Object-backed workloads can be scaled without editing code:
cargo run --release -p nokvfs-bench --bin nokv-fs-bench -- \
--profile standard \
--workload mlperf-dlio \
--object-backend rustfs \
--object-concurrency 8 \
--checkpoint-bytes 1048576 \
--sample-bytes 65536 \
--read-repeats 2 \
--block-cache on--object-concurrency controls parallel object publish/read work inside the benchmark. checkpoint-publish stages checkpoint objects in parallel, then keeps the final rename_replace sequence ordered so the latest-checkpoint semantics stay clear. --read-repeats intentionally rereads the same sample per directory; use it with --block-cache on|off to separate object-store latency from cache reuse.
Workloads
mdtest-easy creates files across many directories. File bodies are metadata-only, so this isolates namespace create cost.
mdtest-hard creates many files in one shared directory. This stresses the hot directory dentry prefix and Holt current tree.
checkpoint-publish writes checkpoint bodies to the configured S3-compatible object backend, then atomically promotes staged files with rename_replace. This measures object put plus metadata publish, not metadata alone.
training-read seeds a dataset tree, then times directory listing plus one sample read per shard. The reported time excludes seed time and represents a warm object read path through the configured backend.
mlperf-dlio uses deterministic generated data in an MLPerf Storage/DLIO-style shape: dataset seed, timed training reads, and checkpoint writes with atomic latest-checkpoint replacement. It is an official-style local gate, not an MLCommons submission result.
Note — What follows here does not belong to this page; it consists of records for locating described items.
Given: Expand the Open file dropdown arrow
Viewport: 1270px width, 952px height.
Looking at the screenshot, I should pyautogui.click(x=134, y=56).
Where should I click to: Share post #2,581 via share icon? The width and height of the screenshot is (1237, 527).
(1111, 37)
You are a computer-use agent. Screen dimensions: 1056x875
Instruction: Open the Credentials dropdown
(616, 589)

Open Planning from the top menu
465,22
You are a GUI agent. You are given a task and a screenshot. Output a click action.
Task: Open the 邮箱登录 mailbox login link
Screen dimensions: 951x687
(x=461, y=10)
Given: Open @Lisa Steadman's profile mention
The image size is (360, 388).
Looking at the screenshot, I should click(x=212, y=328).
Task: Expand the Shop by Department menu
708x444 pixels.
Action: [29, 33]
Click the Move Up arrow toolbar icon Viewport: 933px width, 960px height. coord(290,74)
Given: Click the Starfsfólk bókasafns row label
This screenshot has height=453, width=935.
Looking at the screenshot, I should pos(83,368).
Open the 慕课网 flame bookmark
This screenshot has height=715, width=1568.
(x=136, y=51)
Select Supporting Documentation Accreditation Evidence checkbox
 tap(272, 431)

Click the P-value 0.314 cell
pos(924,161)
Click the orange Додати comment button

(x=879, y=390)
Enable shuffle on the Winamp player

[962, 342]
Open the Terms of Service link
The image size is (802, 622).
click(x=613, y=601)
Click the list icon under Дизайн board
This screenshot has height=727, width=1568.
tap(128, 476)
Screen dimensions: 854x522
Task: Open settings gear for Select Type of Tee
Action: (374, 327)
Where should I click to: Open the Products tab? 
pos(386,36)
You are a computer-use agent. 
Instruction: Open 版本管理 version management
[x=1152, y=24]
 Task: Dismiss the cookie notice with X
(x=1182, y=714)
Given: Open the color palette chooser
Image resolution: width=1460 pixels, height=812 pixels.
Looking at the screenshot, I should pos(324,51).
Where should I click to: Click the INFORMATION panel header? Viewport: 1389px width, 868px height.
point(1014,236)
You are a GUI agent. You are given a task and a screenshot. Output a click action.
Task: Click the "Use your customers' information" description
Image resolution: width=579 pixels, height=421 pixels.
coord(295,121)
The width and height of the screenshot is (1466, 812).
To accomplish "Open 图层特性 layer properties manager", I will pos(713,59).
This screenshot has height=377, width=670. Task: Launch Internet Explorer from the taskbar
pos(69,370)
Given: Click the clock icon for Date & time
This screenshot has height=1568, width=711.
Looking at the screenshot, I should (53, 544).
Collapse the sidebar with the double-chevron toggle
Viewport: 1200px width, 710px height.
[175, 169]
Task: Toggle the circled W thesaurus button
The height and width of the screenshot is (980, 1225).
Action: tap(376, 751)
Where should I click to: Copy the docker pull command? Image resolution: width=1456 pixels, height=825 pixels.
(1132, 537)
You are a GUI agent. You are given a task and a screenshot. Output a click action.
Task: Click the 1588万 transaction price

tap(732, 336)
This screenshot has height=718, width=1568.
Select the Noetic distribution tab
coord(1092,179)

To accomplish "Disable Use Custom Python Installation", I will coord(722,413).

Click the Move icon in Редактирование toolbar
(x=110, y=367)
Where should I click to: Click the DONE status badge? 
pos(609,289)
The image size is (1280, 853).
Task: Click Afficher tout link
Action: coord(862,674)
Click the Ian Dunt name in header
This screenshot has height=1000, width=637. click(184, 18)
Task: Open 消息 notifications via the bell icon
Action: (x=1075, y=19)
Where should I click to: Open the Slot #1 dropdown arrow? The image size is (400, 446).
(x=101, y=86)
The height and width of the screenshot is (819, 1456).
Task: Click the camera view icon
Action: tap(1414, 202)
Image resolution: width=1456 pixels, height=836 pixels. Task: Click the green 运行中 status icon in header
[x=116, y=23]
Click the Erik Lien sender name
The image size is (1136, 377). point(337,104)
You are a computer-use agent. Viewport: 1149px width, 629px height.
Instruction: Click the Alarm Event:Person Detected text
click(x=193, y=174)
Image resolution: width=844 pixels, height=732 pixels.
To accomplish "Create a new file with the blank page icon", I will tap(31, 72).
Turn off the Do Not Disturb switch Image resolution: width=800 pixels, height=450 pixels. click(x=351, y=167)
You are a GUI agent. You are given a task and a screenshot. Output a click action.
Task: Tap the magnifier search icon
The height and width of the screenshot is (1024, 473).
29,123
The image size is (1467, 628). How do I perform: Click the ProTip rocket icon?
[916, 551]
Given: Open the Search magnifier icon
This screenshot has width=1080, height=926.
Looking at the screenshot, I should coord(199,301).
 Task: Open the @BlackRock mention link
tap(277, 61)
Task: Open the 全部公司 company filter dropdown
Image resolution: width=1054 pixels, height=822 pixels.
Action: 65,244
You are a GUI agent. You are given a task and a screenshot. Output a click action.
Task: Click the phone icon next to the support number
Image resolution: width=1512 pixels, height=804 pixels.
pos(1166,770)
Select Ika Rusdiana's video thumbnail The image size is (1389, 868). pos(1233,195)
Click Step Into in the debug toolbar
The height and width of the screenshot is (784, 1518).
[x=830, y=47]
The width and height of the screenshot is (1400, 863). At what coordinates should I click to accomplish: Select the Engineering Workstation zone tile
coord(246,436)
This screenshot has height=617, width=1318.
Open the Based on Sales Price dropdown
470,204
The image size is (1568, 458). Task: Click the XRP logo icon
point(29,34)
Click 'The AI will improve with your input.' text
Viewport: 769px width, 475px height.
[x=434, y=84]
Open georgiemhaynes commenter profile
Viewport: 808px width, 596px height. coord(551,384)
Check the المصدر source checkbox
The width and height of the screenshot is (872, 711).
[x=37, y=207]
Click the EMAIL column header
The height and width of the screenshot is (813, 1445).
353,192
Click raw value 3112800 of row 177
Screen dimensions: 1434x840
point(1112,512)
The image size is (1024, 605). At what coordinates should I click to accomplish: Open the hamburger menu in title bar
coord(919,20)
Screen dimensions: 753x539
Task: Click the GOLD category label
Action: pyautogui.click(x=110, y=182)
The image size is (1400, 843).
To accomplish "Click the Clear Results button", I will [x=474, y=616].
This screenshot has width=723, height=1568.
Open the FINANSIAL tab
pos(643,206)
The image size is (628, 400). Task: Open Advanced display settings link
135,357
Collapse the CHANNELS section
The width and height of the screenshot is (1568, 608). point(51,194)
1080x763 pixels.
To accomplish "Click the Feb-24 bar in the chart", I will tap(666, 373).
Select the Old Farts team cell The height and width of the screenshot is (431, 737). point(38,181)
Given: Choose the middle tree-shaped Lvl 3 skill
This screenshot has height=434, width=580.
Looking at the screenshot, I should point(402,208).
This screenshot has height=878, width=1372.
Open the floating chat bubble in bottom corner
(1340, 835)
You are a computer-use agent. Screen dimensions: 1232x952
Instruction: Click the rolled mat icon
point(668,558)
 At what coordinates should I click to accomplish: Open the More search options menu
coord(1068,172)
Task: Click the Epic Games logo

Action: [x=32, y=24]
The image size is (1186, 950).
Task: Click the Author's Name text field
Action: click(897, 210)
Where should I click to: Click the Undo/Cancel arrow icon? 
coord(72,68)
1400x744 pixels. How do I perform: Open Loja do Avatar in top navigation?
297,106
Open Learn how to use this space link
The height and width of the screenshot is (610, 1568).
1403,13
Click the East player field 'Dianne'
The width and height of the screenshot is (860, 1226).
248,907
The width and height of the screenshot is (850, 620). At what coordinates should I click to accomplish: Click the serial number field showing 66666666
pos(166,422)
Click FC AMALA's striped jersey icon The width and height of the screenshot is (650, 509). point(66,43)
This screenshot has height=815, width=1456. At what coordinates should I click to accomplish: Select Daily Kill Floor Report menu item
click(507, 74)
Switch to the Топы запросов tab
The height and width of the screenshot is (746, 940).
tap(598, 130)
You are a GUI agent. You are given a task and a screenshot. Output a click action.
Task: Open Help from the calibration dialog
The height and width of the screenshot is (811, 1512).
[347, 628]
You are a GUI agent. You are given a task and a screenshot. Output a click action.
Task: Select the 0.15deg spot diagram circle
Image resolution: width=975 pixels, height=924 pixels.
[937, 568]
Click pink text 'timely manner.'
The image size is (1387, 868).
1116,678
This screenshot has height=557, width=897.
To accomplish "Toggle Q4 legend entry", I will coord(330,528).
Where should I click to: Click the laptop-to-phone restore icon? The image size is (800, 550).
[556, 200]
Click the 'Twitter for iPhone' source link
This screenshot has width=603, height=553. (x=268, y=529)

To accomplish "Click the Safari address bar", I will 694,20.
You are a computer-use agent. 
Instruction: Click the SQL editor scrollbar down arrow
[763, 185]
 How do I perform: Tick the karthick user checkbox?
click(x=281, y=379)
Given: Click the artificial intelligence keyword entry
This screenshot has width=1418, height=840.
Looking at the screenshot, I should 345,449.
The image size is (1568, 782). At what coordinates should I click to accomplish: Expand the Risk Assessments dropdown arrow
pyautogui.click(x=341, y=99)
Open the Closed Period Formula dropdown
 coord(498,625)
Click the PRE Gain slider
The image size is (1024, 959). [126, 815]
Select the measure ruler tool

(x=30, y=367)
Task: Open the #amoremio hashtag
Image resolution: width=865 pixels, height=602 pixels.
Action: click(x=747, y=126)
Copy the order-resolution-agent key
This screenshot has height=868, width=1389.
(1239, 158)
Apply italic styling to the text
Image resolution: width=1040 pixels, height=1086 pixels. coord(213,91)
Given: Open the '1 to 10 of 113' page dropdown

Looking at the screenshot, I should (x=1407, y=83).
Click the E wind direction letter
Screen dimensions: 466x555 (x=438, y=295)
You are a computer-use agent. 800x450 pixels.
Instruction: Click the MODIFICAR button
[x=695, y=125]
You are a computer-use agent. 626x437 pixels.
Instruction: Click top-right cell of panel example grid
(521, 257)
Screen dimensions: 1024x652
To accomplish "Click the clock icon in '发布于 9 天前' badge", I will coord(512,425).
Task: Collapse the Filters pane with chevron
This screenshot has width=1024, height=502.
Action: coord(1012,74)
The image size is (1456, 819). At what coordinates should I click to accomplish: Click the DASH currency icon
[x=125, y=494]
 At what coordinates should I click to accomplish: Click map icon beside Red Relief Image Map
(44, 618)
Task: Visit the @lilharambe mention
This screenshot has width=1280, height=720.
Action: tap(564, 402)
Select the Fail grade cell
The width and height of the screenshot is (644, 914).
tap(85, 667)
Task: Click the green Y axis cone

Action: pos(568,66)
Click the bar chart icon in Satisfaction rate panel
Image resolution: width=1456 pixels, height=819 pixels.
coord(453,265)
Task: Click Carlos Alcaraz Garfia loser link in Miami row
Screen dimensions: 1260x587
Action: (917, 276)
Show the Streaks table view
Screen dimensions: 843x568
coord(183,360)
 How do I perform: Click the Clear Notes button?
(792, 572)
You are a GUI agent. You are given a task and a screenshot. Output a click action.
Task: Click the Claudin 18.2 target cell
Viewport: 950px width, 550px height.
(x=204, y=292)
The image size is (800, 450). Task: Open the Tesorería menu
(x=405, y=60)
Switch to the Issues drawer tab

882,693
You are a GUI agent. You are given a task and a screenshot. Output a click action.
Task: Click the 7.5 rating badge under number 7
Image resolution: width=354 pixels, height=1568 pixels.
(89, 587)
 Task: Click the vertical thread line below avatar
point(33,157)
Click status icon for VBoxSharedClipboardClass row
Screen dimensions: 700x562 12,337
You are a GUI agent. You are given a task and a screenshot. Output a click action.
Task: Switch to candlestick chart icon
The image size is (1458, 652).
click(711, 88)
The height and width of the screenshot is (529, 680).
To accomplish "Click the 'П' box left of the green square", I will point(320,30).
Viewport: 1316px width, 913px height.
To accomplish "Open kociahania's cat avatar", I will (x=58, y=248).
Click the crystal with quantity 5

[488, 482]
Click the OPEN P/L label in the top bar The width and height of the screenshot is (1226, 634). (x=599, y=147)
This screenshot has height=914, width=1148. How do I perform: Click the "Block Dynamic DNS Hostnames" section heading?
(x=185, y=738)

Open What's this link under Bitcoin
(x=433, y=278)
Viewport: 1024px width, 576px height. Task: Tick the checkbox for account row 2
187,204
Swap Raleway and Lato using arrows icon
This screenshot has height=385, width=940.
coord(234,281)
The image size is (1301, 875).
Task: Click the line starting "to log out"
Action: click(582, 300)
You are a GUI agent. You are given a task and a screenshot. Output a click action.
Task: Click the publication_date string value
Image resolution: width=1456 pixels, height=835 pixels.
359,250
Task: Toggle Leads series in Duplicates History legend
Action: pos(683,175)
demo-dataset uses a small public-dataset-shaped class/sample directory tree without downloading external data. It is meant for demos and CLI validation, not for CI performance claims.
Profiles
| Profile | Use |
|---|---|
smoke | Fast correctness and shape check: 4 KiB checkpoints and 512 B samples. |
standard | Local performance baseline: 1 MiB checkpoints and 16 KiB samples. |
long | Larger local stress run: 8 MiB checkpoints and 256 KiB samples. |
Current Caveats
The current harness runs a single-node metad process with a configured S3-compatible object backend. It does not include distributed metadata replication, FUSE kernel caching, Python DataLoader overhead, object-store multipart upload, or restart recovery.
Treat metadata-only numbers as a single-node metadata-service baseline, and object-backed numbers as specific to the configured endpoint. Distributed and training-cluster claims need a separate benchmark that reports network, object-store, cache, and durability settings.